As I anticipated in my post on WebRTC standardization, the IETF 87th meeting took place last week in Berlin, Germany. One of the agenda items for WebRTC was whether SDES should be part (and how) of WebRTC.
According to the IETF drafts, any WebRTC compliant implementation must support the RTP/SAVPF profile which builds on top of the Secure RTP profile RTP/SAVP. This means that media channels (e.g. audio, video) must be secured via Secure RTP (SRTP), which provides media encryption among other security features. In fact, the use of plain (unencrypted) RTP is explicitly forbidden by the WebRTC specifications.
WebRTC Key Management Alternatives
SRTP needs to interact with key management protocols (e.g. MIKEY, ZRTP, SDES, DTLS-SRTP) in order to negotiate the security parameters for the media traffic session. It’s worth noting that the signaling (e.g. SIP, HTTP) and media (e.g. RTP) involved in a multimedia communication can be secured independently. For instance, SDP Security Descriptions for Media Streams (SDES) and Multimedia Key Exchange (MIKEY) use the signaling plane to carry the security parameters of the session via SDP; this means the signaling should be in turn protected. However, securing signaling and media independently may be insufficient in some cases as it provides no guarantee that the signaling user is the same as the media user. Hence, a cryptographic binding between the two planes is desirable – ZRTP and DTLS-SRTP do this.
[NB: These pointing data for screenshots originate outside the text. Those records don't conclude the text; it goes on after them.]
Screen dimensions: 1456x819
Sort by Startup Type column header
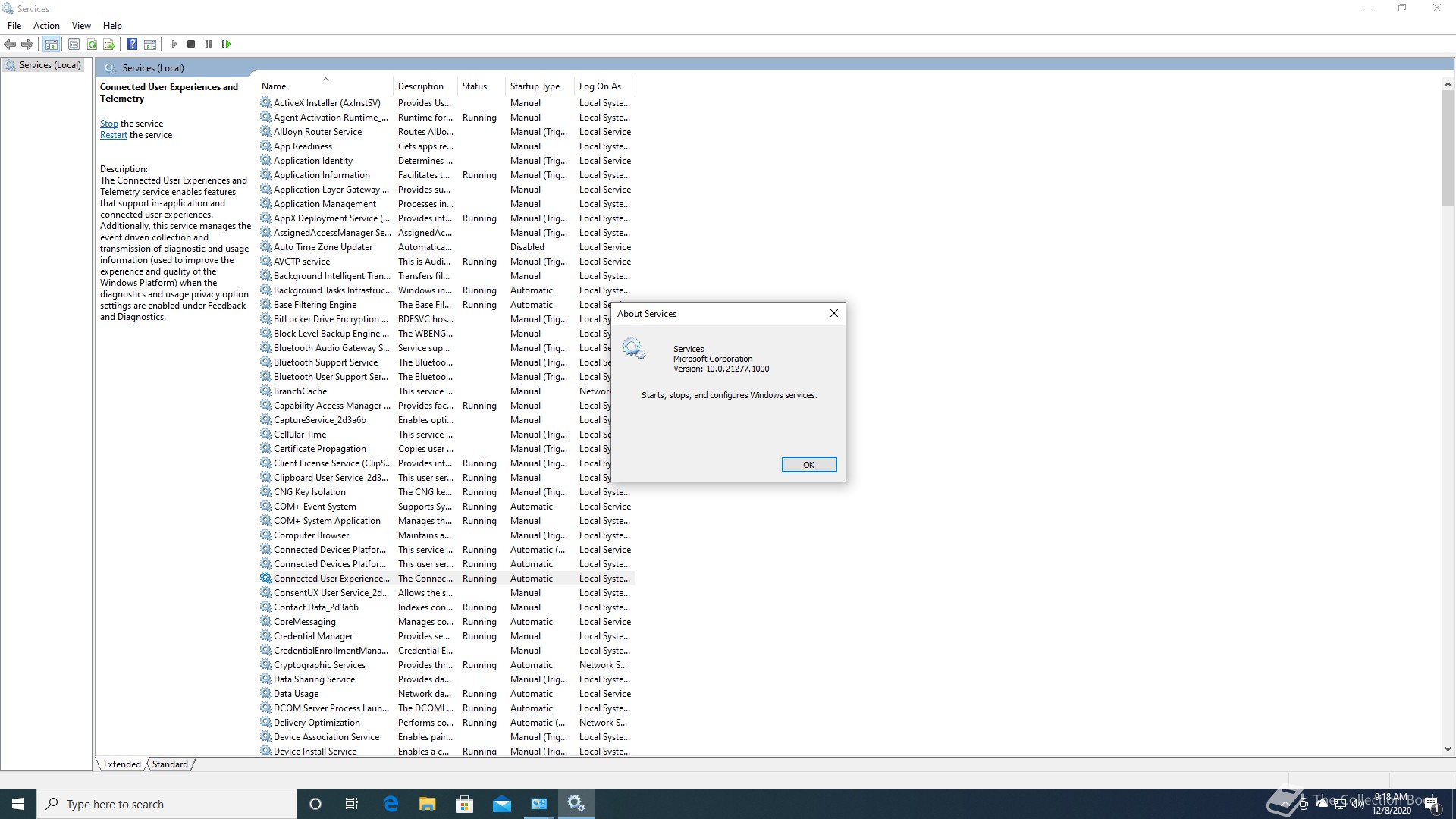point(535,86)
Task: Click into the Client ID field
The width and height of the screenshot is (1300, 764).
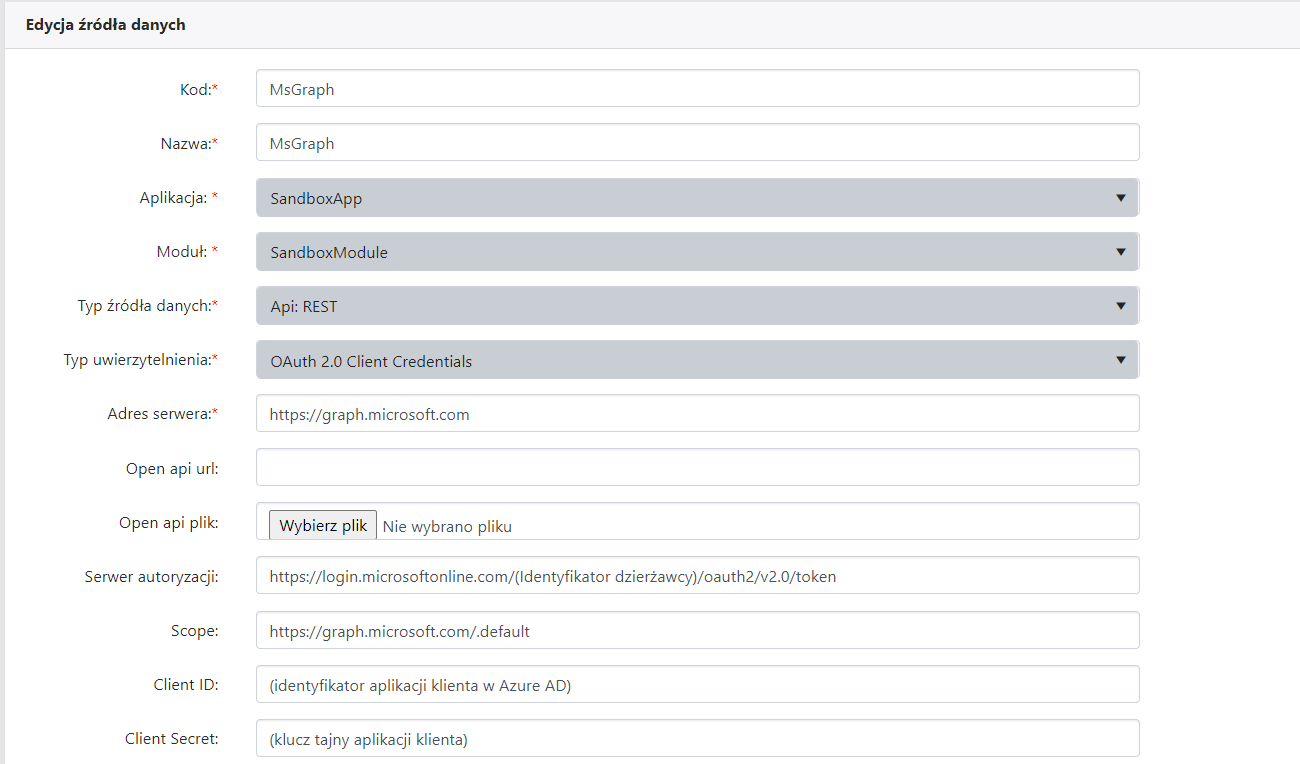Action: [697, 685]
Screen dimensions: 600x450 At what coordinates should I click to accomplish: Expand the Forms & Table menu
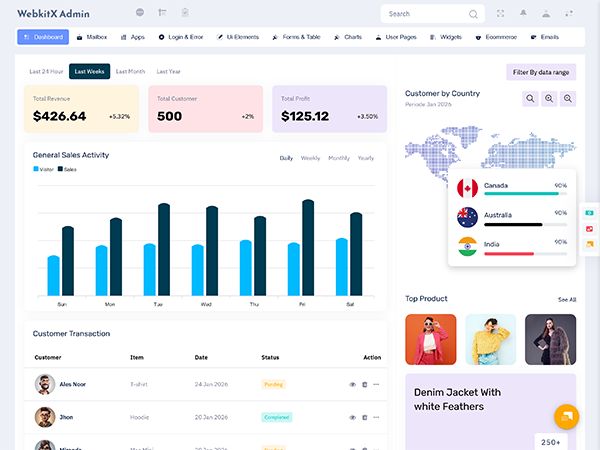(299, 37)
A lot of literature can be found on the topic, but in a nutshell:
SDES – security parameters and keys to set up SRTP sessions are exchanged in clear text in form of SDP attributes, hence relying on the signaling plane to secure the SDP message, using for instance TLS.
MIKEY – performs the key exchange and negotiates cryptographic parameters on behalf of multimedia applications. Its messages are transported in the SDP payload and encoded in base64.
ZRTP – a shared secret and other security parameters are exchanged relying on Diffie-Hellman. Mutual authentication can use a Short Authentication String (SAS), so it doesn’t require support from a PKI. The ZRTP exchange takes place over the same port numbers used by the multimedia session for the RTP traffic (as opposed to the signaling path).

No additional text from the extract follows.